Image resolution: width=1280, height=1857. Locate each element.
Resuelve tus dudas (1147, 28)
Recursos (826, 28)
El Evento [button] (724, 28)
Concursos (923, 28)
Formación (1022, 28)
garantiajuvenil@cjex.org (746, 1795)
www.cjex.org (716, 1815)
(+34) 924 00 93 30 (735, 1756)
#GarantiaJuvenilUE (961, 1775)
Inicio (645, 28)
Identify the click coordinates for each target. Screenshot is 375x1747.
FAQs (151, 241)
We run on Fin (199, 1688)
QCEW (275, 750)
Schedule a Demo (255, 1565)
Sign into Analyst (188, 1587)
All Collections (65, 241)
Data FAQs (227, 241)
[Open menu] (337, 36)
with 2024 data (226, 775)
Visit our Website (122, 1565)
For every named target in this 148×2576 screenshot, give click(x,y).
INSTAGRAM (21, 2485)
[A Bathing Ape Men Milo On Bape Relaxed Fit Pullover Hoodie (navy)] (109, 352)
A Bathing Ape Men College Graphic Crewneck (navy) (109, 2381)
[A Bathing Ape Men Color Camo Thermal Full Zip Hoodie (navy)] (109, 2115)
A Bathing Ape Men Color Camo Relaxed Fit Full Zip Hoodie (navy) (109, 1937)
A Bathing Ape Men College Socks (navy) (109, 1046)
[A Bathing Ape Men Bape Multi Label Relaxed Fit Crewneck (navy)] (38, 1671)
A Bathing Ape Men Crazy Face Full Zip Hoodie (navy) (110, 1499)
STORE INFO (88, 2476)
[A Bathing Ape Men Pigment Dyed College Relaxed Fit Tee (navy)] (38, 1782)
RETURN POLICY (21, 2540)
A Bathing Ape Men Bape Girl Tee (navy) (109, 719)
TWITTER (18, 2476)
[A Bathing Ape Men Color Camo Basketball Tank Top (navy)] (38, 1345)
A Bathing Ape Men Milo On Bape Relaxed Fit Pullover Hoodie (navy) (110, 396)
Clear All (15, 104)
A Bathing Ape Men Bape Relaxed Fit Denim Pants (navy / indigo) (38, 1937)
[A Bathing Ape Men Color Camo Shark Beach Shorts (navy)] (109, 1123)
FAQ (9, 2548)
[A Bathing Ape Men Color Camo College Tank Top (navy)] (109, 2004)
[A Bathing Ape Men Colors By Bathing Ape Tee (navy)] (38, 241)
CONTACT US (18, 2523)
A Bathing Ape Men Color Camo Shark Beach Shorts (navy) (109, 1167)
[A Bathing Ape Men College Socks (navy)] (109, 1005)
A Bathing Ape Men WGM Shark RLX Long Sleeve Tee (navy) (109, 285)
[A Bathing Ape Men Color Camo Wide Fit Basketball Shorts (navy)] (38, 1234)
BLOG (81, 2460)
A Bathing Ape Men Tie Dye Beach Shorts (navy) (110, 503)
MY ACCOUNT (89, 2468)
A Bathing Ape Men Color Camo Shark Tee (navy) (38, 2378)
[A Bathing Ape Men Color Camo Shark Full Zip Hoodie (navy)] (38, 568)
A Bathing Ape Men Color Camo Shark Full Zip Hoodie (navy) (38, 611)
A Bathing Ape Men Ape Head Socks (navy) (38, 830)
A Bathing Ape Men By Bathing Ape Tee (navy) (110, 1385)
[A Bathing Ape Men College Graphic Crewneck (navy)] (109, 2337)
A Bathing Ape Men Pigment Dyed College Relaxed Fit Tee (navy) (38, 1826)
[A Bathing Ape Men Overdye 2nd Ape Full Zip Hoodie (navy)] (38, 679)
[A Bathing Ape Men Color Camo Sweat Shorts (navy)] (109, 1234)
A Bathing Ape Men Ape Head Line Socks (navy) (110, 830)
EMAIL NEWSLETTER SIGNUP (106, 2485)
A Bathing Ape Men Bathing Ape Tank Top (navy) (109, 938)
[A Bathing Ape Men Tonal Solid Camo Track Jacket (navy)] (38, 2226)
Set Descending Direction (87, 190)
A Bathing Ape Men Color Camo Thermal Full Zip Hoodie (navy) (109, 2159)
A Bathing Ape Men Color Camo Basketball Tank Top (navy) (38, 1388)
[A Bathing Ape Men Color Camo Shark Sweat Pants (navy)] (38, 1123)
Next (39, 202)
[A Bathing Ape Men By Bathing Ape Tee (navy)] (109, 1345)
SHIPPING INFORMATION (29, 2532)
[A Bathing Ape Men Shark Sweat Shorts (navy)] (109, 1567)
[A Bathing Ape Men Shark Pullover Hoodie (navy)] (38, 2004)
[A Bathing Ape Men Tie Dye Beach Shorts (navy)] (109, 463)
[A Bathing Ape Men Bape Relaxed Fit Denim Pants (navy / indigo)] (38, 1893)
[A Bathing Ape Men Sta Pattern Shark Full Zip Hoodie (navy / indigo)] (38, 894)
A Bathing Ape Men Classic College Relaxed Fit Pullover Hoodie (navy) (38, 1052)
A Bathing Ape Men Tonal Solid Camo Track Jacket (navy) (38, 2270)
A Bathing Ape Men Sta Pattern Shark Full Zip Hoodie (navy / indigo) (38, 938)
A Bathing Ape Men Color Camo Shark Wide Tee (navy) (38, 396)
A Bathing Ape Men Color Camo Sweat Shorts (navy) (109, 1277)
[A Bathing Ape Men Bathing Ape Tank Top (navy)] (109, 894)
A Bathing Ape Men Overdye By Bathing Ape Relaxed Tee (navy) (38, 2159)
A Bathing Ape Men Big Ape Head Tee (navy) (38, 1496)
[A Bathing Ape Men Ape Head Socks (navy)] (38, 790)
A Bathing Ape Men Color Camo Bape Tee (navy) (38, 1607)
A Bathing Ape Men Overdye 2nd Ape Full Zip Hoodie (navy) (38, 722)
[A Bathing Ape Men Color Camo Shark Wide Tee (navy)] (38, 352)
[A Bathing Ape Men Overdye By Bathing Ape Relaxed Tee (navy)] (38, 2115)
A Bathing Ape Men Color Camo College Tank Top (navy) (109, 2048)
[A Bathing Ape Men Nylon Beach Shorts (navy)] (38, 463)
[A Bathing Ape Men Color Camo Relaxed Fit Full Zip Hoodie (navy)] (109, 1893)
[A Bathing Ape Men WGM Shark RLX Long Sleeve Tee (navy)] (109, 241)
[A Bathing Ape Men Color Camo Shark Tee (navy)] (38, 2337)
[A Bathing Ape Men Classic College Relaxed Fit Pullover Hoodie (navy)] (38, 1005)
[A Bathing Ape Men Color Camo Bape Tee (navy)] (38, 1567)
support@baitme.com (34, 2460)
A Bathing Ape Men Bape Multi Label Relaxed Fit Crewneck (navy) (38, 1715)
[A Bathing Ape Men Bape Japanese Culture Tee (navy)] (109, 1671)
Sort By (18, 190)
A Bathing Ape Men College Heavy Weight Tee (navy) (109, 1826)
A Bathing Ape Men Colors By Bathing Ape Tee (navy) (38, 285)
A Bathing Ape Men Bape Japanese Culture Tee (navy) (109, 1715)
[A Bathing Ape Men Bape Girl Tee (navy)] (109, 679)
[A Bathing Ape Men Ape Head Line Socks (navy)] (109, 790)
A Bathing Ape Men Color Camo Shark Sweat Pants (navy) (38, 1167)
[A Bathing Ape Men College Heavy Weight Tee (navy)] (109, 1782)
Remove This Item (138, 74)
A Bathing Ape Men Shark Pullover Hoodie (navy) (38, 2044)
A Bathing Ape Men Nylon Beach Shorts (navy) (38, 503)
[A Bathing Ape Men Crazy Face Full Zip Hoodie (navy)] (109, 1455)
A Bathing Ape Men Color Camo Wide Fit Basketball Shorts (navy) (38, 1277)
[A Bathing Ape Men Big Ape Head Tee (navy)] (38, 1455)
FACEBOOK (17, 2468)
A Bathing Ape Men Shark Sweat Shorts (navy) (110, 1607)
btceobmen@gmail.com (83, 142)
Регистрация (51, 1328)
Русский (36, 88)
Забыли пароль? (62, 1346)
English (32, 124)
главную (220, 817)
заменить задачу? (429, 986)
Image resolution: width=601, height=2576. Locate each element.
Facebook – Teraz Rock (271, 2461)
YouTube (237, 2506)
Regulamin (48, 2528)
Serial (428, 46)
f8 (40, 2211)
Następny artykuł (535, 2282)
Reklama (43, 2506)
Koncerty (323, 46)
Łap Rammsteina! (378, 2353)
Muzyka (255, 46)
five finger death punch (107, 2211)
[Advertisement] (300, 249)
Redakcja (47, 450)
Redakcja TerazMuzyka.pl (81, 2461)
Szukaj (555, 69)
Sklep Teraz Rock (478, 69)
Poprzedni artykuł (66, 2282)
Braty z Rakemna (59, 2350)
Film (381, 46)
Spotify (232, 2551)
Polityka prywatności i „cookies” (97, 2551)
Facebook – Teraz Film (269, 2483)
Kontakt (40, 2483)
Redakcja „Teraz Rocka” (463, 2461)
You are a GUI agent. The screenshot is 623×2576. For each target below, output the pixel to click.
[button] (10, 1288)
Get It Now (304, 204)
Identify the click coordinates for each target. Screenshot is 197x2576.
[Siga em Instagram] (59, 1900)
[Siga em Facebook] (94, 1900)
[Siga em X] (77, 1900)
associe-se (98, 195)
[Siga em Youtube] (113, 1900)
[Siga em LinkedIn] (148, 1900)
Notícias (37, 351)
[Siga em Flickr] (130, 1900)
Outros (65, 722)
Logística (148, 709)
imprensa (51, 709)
---
WORK ITEM
Everything from the line with "RETURN POLICY (21, 2540)" through the line with "[A Bathing Ape Men Color Camo Shark Full" should be written out exactly as it appears above, end lines included, and nothing outside that range.

ANSWER SECTION
RETURN POLICY (21, 2540)
A Bathing Ape Men Bape Girl Tee (navy) (109, 719)
TWITTER (18, 2476)
[A Bathing Ape Men Color Camo Basketball Tank Top (navy)] (38, 1345)
A Bathing Ape Men Milo On Bape Relaxed Fit Pullover Hoodie (navy) (110, 396)
Clear All (15, 104)
A Bathing Ape Men Bape Relaxed Fit Denim Pants (navy / indigo) (38, 1937)
[A Bathing Ape Men Color Camo Shark Beach Shorts (navy)] (109, 1123)
FAQ (9, 2548)
[A Bathing Ape Men Color Camo College Tank Top (navy)] (109, 2004)
[A Bathing Ape Men Colors By Bathing Ape Tee (navy)] (38, 241)
CONTACT US (18, 2523)
A Bathing Ape Men Color Camo Shark Beach Shorts (navy) (109, 1167)
[A Bathing Ape Men College Socks (navy)] (109, 1005)
A Bathing Ape Men WGM Shark RLX Long Sleeve Tee (navy) (109, 285)
[A Bathing Ape Men Color Camo Wide Fit Basketball Shorts (navy)] (38, 1234)
BLOG (81, 2460)
A Bathing Ape Men Tie Dye Beach Shorts (navy) (110, 503)
MY ACCOUNT (89, 2468)
A Bathing Ape Men Color Camo Shark Tee (navy) (38, 2378)
[A Bathing Ape Men Color Camo Shark Full Zip Hoodie (navy)] (38, 568)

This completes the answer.